Trecho do documento:
Desvendar a identidade
missionária de nossa opção nos levará a viver nossa vocação com maior
significado e radicalismo. Cabe a nós
percorrer os territórios de missão, ser presença e profecia, companheirismo e
proximidade, nas fronteiras, como aliados do povo na defesa da vida e das
causas comuns. Com eles, com os mais
pobres, como amigos, irmãos e discípulos.
Toda vez que se
comemora uma data importante é um momento de gratidão, como presidenta da CLAR,
o que é que a senhora é grata à Vida Religiosa da América Latina e do Caribe?
Neste serviço à Vida
Religiosa do continente, muitas vezes eu contemplei as mãos de nossos irmãos
mais velhos, vi-os necessitados e misteriosamente cheios, bronzeados de
dedicação, enrugados de suavizar a existência dos outros. Mãos que se
aproximaram para abençoar e acariciar; para oferecer o que têm: uma oração, uma
expressão sincera, um legado autêntico e eterno.

Entradas de dados salvas:
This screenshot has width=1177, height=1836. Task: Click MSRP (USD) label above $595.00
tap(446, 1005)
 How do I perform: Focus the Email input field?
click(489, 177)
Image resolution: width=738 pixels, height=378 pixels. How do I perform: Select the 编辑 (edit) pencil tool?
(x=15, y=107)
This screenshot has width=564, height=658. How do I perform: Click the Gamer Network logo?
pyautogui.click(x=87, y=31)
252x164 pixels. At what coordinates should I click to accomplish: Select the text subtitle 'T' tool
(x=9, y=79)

---

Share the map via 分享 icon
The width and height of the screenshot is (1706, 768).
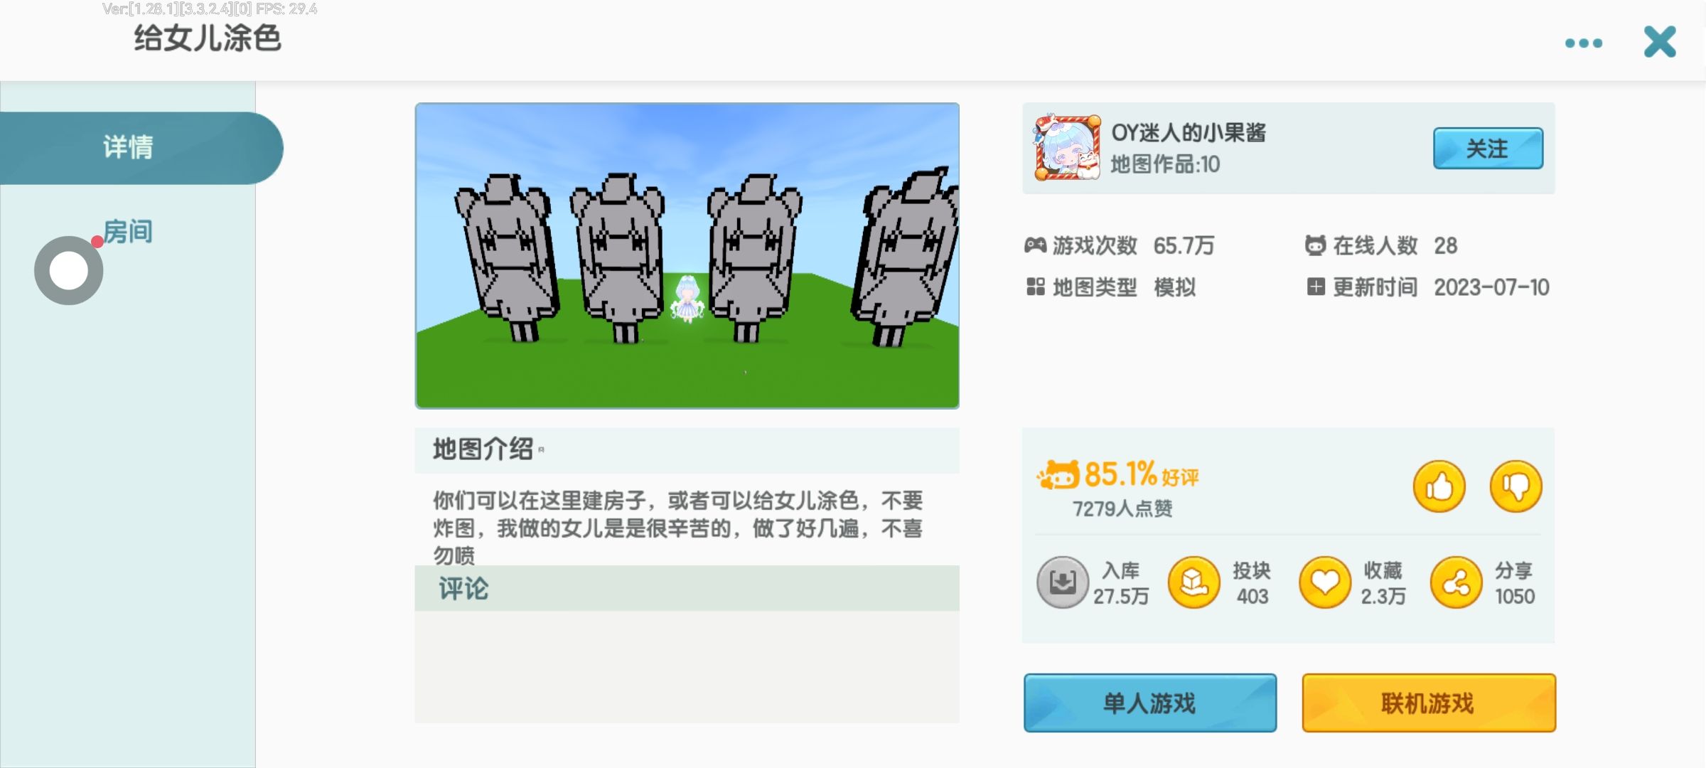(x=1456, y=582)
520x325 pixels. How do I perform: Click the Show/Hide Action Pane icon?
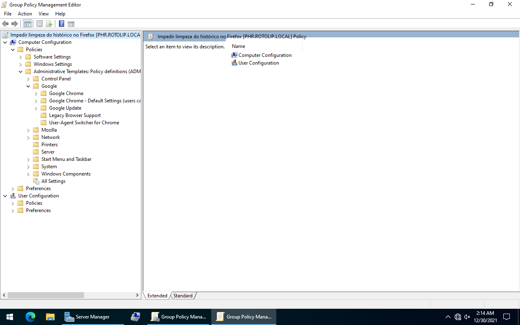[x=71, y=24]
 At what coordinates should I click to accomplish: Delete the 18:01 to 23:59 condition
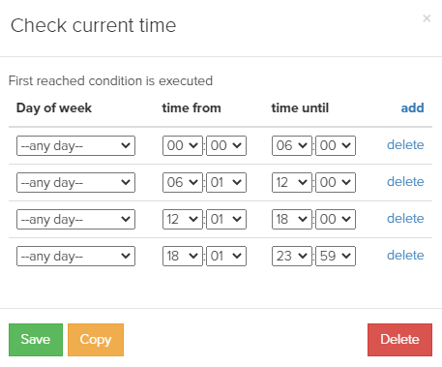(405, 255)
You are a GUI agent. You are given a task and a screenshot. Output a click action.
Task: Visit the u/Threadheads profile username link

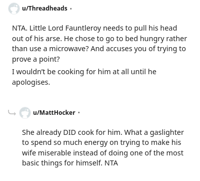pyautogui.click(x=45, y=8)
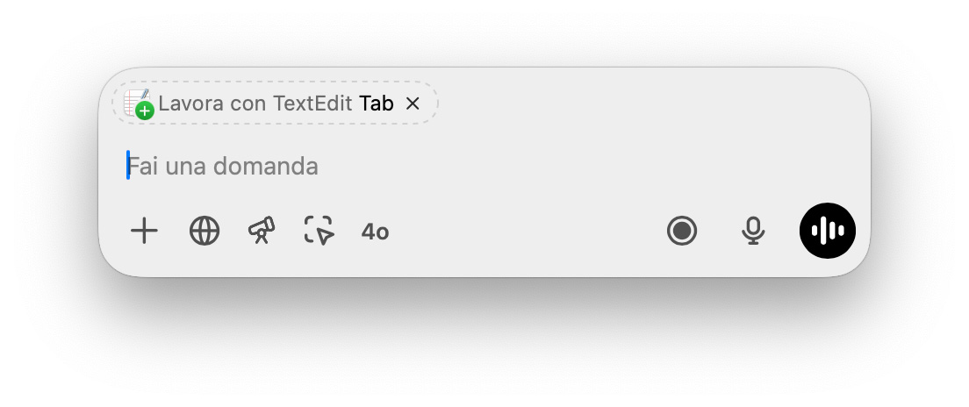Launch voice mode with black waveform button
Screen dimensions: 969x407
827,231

Suas tarefas:
a - Segundo a pergunta feita no trecho da entrevista, que cargo a entrevistada ocupa?
b - Transcreva literalmente o trecho da entrevista, de "Neste serviço à" até "autêntico e eterno.".
Os dados não têm papel algum aqui.

Resultados por tarefa:
a - Presidenta da CLAR.

b -
Neste serviço à Vida
Religiosa do continente, muitas vezes eu contemplei as mãos de nossos irmãos
mais velhos, vi-os necessitados e misteriosamente cheios, bronzeados de
dedicação, enrugados de suavizar a existência dos outros. Mãos que se
aproximaram para abençoar e acariciar; para oferecer o que têm: uma oração, uma
expressão sincera, um legado autêntico e eterno.